(Stored items)
━━━

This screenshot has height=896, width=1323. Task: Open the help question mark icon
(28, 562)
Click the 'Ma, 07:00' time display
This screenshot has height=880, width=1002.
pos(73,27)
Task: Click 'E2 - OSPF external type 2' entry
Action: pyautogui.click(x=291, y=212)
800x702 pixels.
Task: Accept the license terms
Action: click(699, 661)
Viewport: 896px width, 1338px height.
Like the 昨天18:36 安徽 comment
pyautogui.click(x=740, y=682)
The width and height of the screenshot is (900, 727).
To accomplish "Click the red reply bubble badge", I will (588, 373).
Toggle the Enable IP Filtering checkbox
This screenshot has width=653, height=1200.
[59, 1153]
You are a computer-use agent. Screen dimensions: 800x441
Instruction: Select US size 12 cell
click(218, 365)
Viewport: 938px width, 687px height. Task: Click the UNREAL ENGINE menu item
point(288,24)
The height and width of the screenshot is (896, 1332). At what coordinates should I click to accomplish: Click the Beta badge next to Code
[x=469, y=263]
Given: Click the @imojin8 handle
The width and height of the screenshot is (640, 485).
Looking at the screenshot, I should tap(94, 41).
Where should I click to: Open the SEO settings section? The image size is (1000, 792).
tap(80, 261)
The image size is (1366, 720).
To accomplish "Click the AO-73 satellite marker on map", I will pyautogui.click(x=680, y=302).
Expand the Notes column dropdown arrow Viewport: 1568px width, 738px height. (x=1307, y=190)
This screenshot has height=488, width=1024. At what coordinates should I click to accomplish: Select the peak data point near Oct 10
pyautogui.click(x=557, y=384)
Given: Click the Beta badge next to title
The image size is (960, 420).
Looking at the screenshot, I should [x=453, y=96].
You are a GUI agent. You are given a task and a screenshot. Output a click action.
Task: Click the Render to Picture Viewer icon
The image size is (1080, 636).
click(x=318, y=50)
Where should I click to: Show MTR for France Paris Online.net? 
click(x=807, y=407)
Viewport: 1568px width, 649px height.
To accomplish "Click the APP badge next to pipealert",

━━━

* WHAT THE TASK REQUIRES: Write down exactly the span of lines above from the one containing "Instruction: Select US size 12 cell" to the one containing "You are a GUI", both ends included.

* FINAL ANSWER:
Instruction: Select US size 12 cell
click(218, 365)
Viewport: 938px width, 687px height. Task: Click the UNREAL ENGINE menu item
point(288,24)
The height and width of the screenshot is (896, 1332). At what coordinates should I click to accomplish: Click the Beta badge next to Code
[x=469, y=263]
Given: Click the @imojin8 handle
The width and height of the screenshot is (640, 485).
Looking at the screenshot, I should tap(94, 41).
Where should I click to: Open the SEO settings section? The image size is (1000, 792).
tap(80, 261)
The image size is (1366, 720).
To accomplish "Click the AO-73 satellite marker on map", I will pyautogui.click(x=680, y=302).
Expand the Notes column dropdown arrow Viewport: 1568px width, 738px height. (x=1307, y=190)
This screenshot has height=488, width=1024. At what coordinates should I click to accomplish: Select the peak data point near Oct 10
pyautogui.click(x=557, y=384)
Given: Click the Beta badge next to title
The image size is (960, 420).
Looking at the screenshot, I should [x=453, y=96].
You are a GUI agent. You are given a task and a screenshot. Output a click action.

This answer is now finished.